Automate Your Migration Process:

There are content databases that will take many hours to upgrade, especially if cleanup tasks are not thoroughly performed.  In several recent migrations, my customer had numerous databases that took over 12 hours each to upgrade.  If you are in an environment that enforces limits on server sessions, babysitting upgrade sessions can be extremely tedious.  A few hours spent creating some PowerShell scripts that can be run as scheduled tasks will pay exponential dividends in terms of manpower savings, as well as allow consistent, repeatable processing.

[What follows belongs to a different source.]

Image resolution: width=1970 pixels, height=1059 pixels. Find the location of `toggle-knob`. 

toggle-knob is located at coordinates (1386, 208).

Test, Test, Test...  Then Test Some More:

At a minimum, perform one end-to-end migration dry run.  This MUST include transferring your data, testing all content databases in the new farm (Test-SPContentDatabase) and mounting all content databases in the new farm.  Without at least one dry run, you will have no insight into which databases are going to take significant amounts of time to upgrade.  I always recommend multiple full dry runs, as it enables the establishment of average run times and ensures that there are no surprises on the production migration run.  As part of testing, identify those databases that are taking excessive amounts of time to upgrade.  I have heard of instances where a single content database has taken upwards of 48 hours to upgrade and seen multiple instances of 12 hours or more per database.  Part of the testing needs to include running Test-SPContentDatabase on the content after it reaches the new farm.  This will enable you to identify sites that are referencing components that are not present in the new farm (whether intentionally missing or simply an oversight).  Additionally, it will allow you to identify migration blockers such as wide lists.

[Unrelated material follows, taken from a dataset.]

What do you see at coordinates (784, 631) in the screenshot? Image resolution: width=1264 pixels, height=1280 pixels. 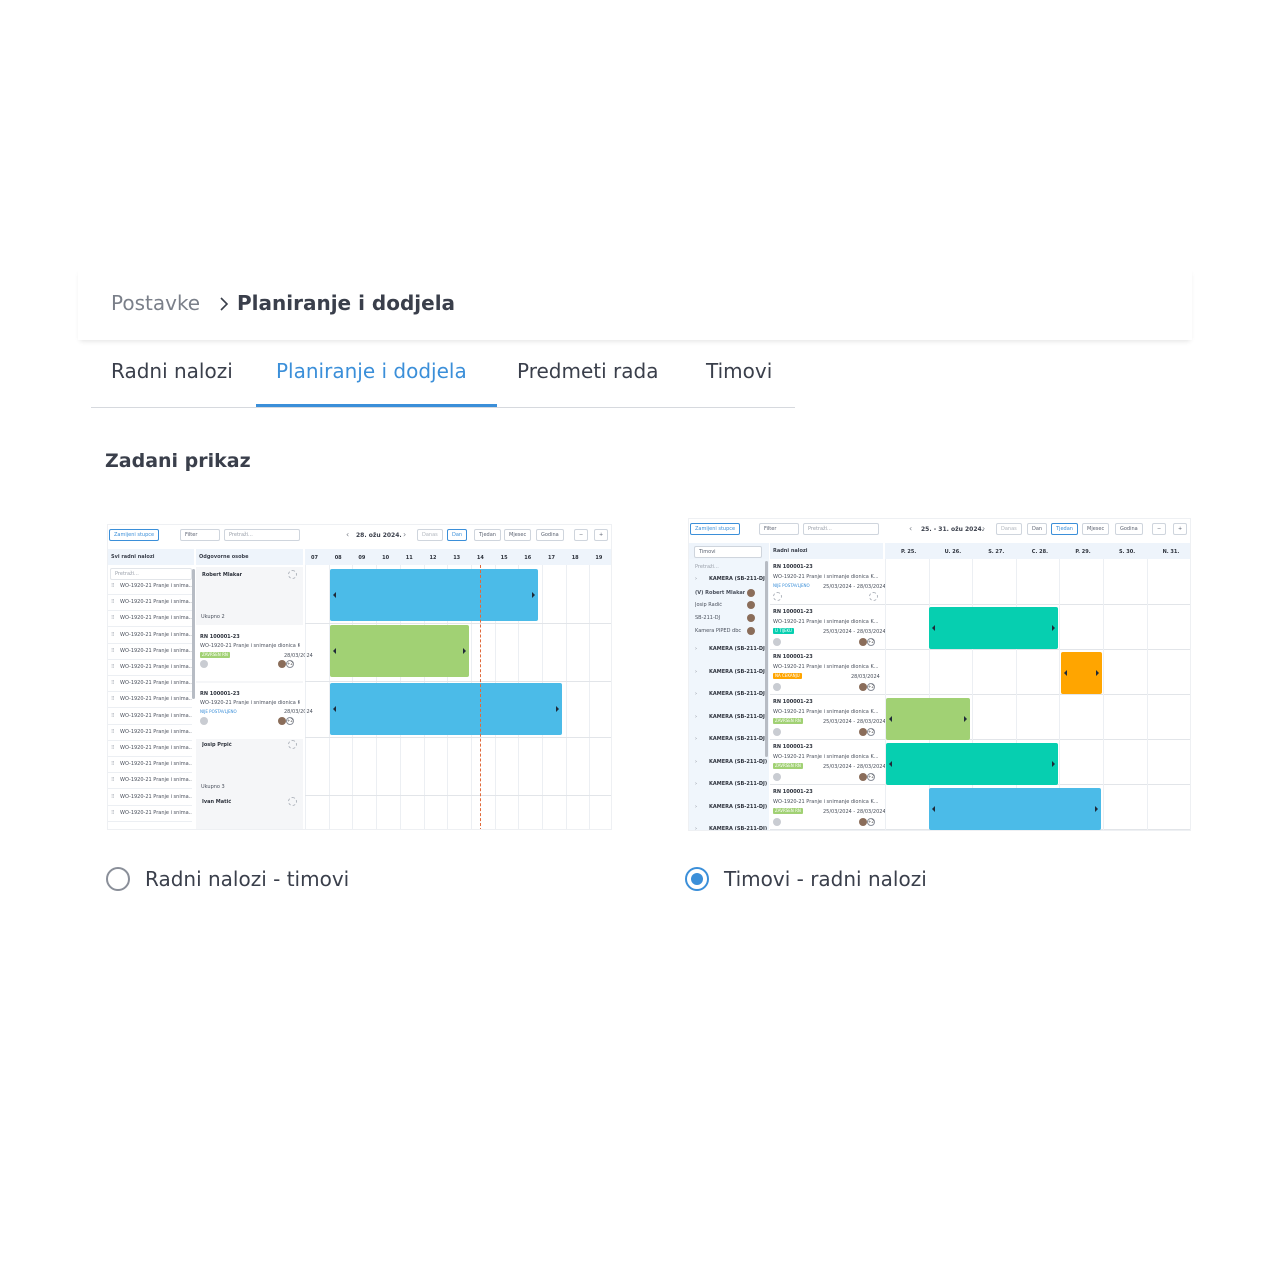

Have Patience...  Plenty of it:

Unless you are absolutely positive that your migration process is stuck, have patience and let it run.  The tendency when an admin feels a process is stuck is to terminate the process and restart it.  However, doing that during a content database upgrade can cause corruption in the content database.  There are several points in the upgrade process between 2010 and 2013 in which the upgrade might appear stuck (such as at 4.85% and 27%).  Before terminating any upgrade process, have a database administrator monitor the process to determine if any action is occurring.  In scenarios where there is extreme amounts, such as the audit data scenario described above, activity will continue to occur on the database side, but might be extremely slow (a few KB at a time).  If you are seeing any movement on the database side, have patience and let it run.  When in doubt, have patience and let it run.

Other Things to Consider:

SharePoint 2013 provides the ability to create an evaluation site, as well as the ability for sites to remain in a SharePoint 2010 user interface mode.  While these features have merit, there are some drawbacks that need to be considered.

  • Evaluation sites:   By default (simply attaching a 2010 content database to a 2013 farm), sites will remain in 2010 UI mode and users will have the option to request an evaluation site via the UI.  Requesting an evaluation site will trigger a queue entry that gets picked up by a timer job that runs daily.  Creation of evaluation sites can cause blocking within the database, especially for very large site collections.  Additionally, the use of evaluation sites could double (or more) your storage footprint.  You can add a measure of control by removing the ability for users to self-request an evaluation site and replacing it by requiring that requests be submitted to your farm administrators, who can manage the creation of the evaluation sites.
  • SharePoint 2010 UI mode:   Allowing sites to remain in 2010 UI (legacy) mode allows you to upgrade the farm without requiring the users to adopt immediately to the 2013 UI.  However, sites that remain in 2010 mode will not see new features and could potentially have one-off issues with functionality (to which the resolution is "upgrade to 2013 UI").  Additionally, sites that remain in 2010 mode will block upgrades to 2016.  My personal opinion is that it is better to allow adequate time prior to the migration to enable users to prepare for the upgrade (including site branding updates, etc.), rather than rushing the upgrade and allowing sites to remain in the legacy UI mode.  If you must allow the legacy UI mode in the new farm, I recommend that you scope the period of time to a short period (30 days or so), after which farm admins force the upgrade to the 2013 UI.